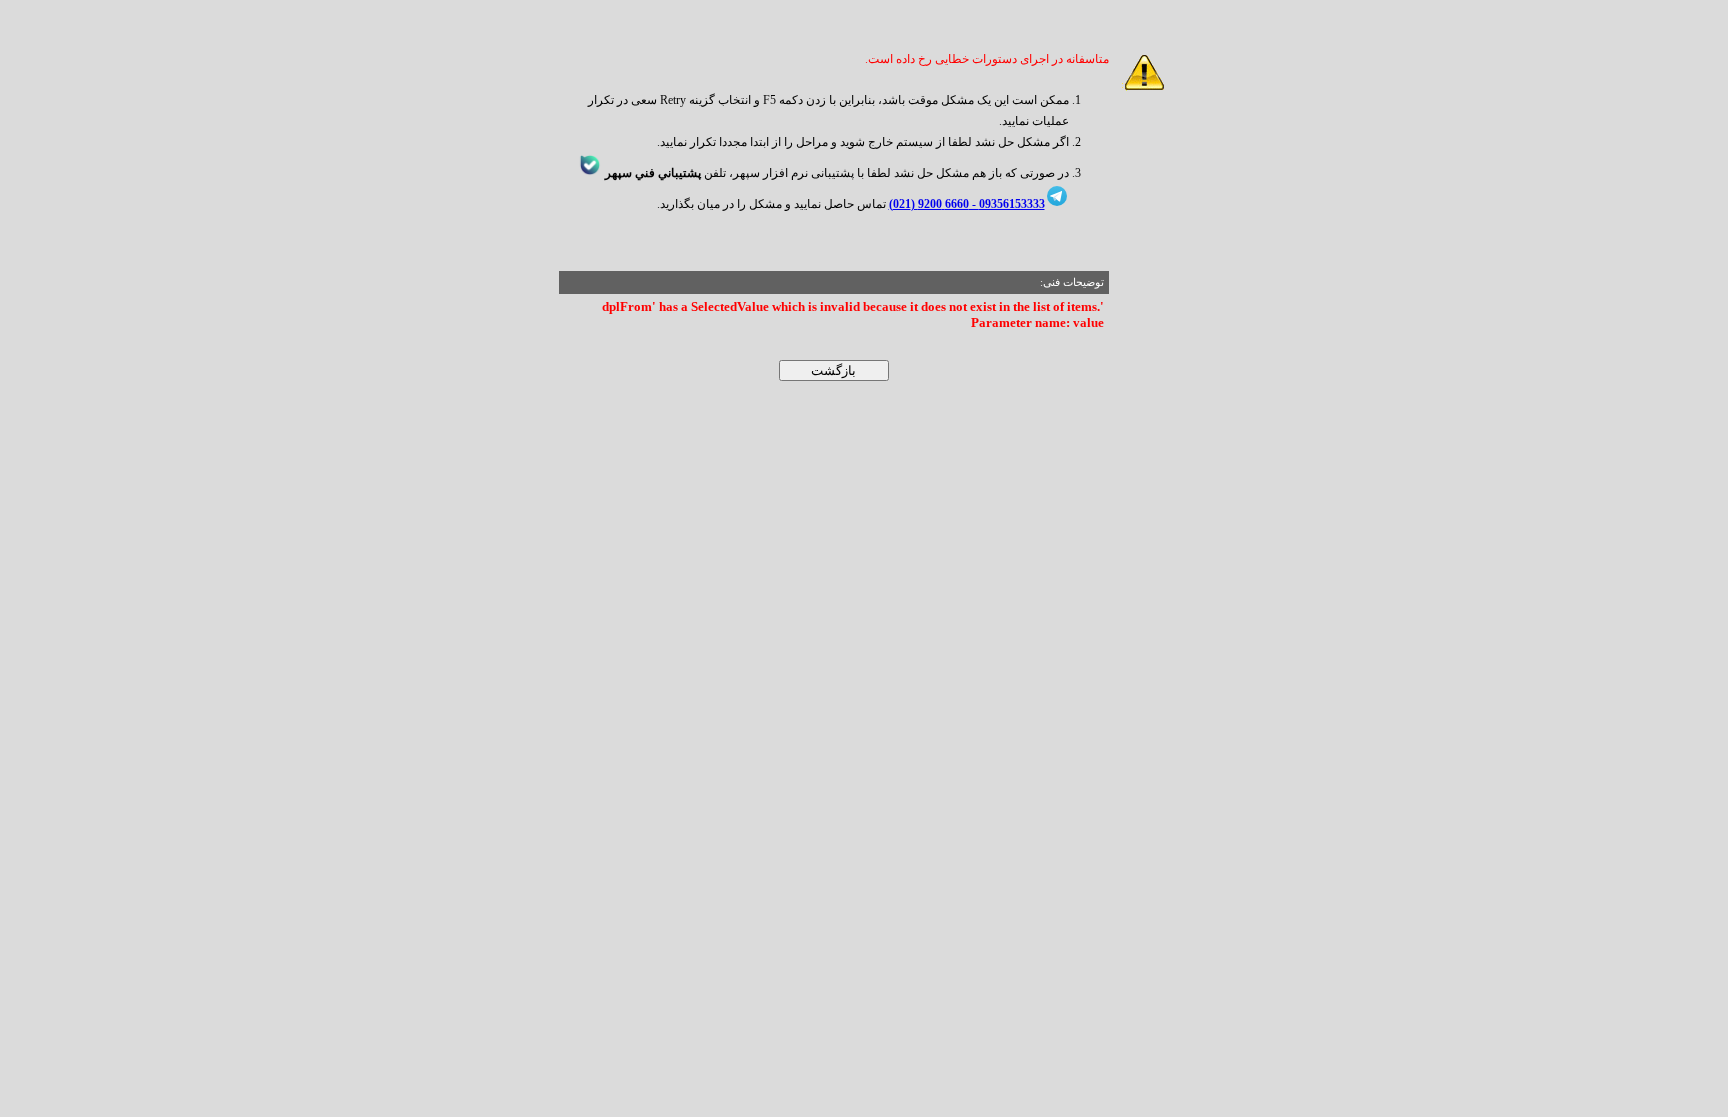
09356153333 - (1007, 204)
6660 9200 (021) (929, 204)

--

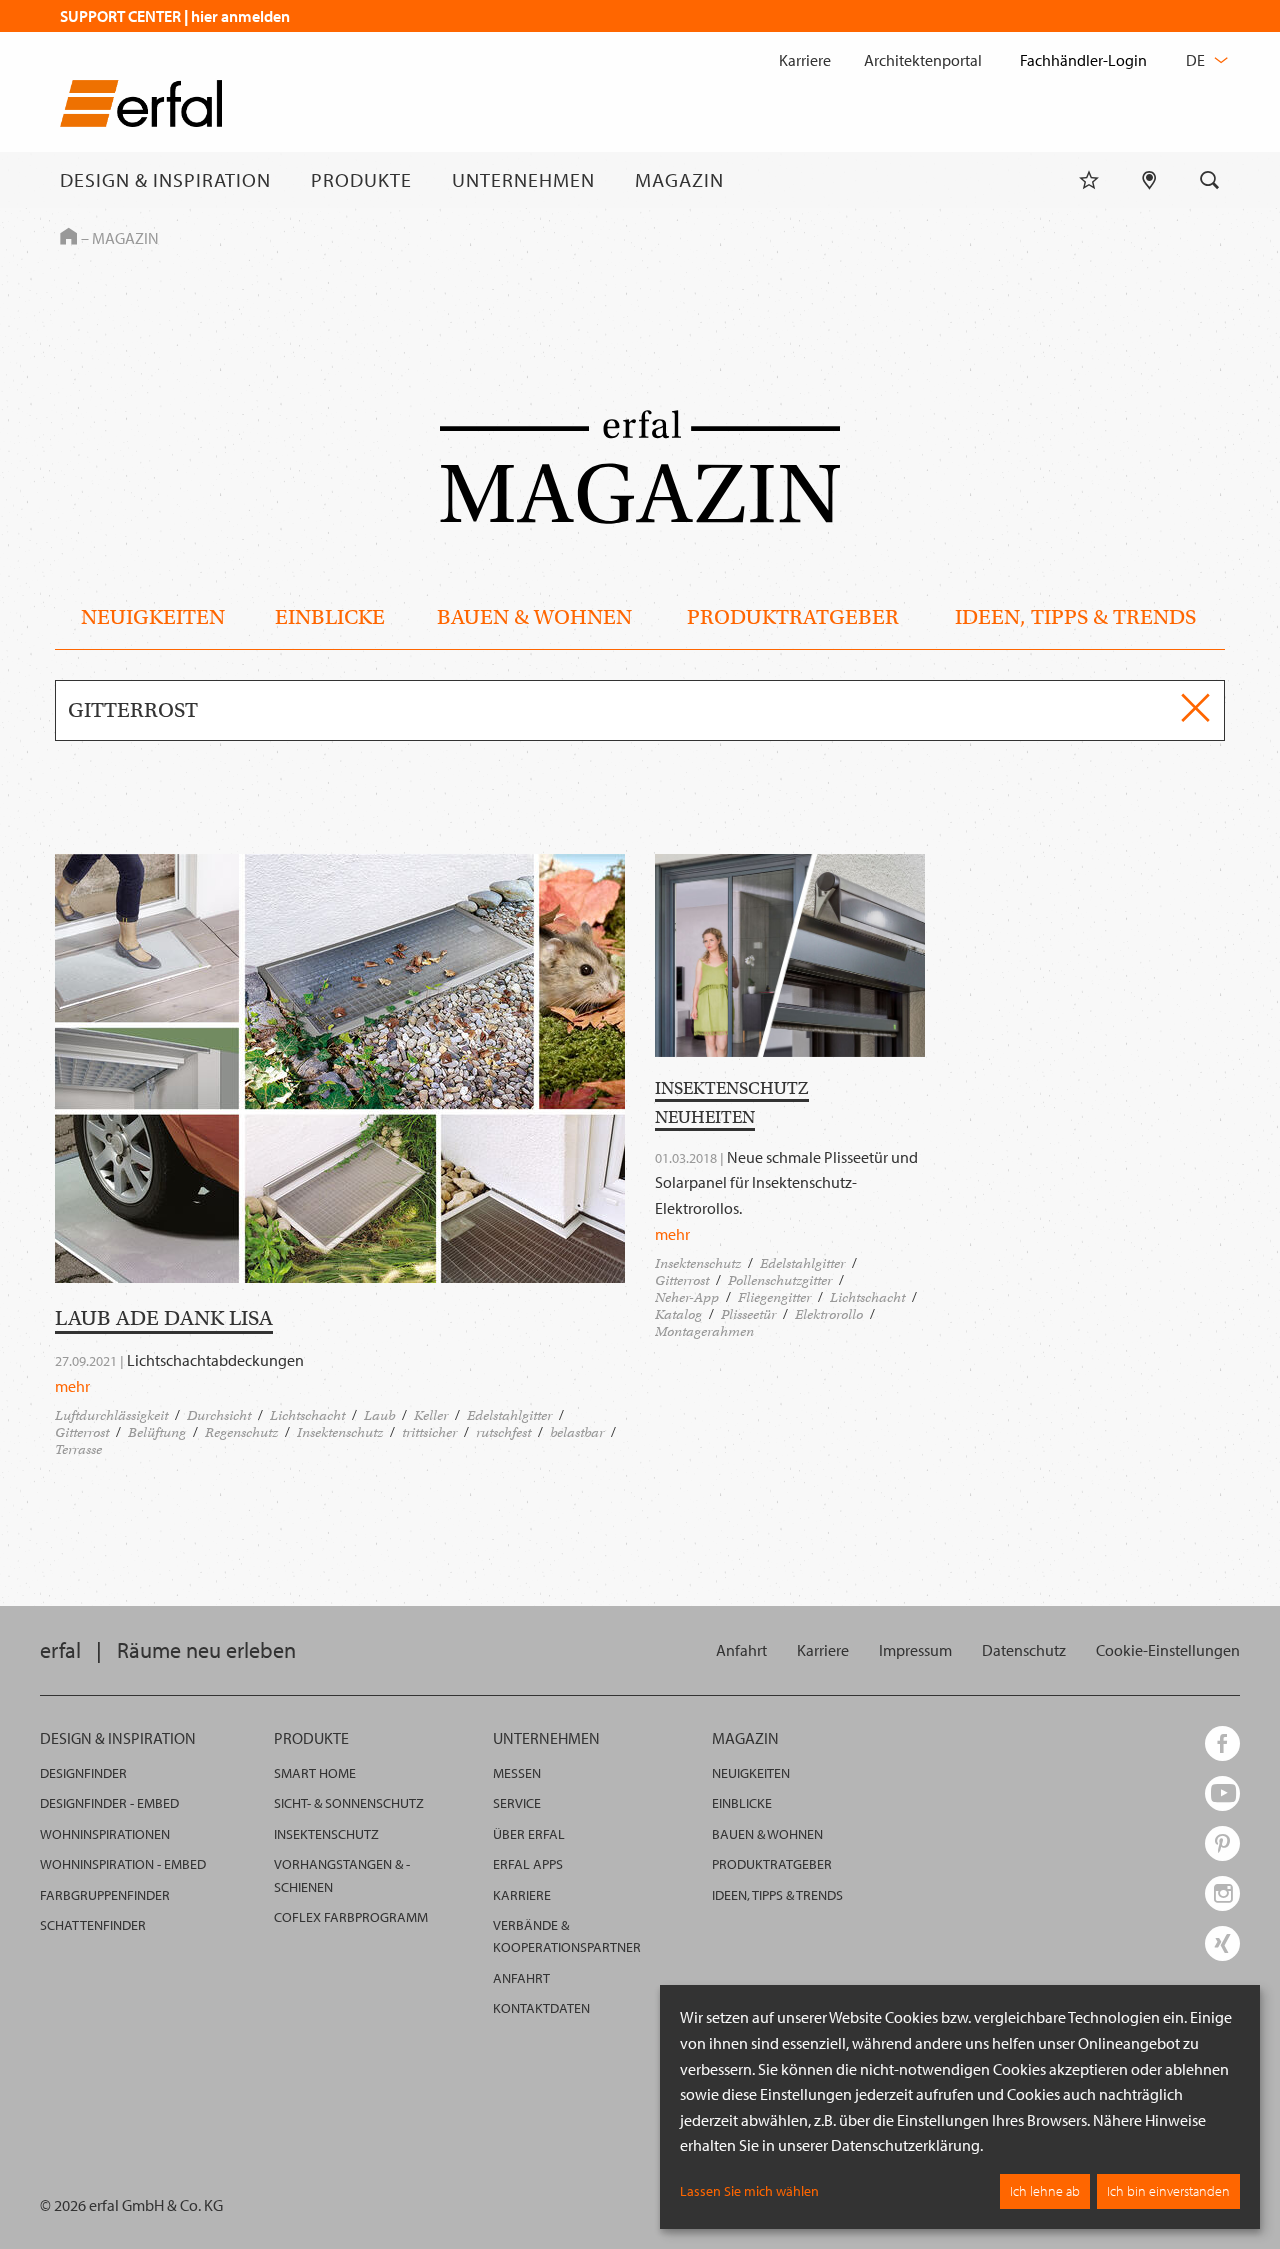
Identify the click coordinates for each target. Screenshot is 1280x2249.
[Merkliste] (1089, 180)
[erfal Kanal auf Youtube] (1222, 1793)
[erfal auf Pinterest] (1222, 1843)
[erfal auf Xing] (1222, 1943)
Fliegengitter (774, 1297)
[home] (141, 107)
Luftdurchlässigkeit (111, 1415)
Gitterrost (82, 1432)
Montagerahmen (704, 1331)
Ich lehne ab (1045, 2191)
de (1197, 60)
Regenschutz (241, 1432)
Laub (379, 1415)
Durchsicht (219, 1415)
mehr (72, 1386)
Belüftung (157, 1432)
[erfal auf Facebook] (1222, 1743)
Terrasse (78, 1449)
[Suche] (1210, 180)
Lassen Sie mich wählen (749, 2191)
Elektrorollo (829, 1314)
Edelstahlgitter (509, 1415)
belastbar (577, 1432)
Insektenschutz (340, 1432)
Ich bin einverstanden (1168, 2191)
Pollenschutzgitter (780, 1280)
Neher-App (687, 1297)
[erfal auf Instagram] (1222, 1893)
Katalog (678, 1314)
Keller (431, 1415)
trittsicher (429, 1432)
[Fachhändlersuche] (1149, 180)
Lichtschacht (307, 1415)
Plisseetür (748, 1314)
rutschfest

Problem:
Both the line containing "Durchsicht (219, 1415)" and the line containing "Pollenschutzgitter (780, 1280)" belong in the answer. Print them and every line above that falls between them exactly, and no others.

Exercise answer:
Durchsicht (219, 1415)
mehr (72, 1386)
Belüftung (157, 1432)
[erfal auf Facebook] (1222, 1743)
Terrasse (78, 1449)
[Suche] (1210, 180)
Lassen Sie mich wählen (749, 2191)
Elektrorollo (829, 1314)
Edelstahlgitter (509, 1415)
belastbar (577, 1432)
Insektenschutz (340, 1432)
Ich bin einverstanden (1168, 2191)
Pollenschutzgitter (780, 1280)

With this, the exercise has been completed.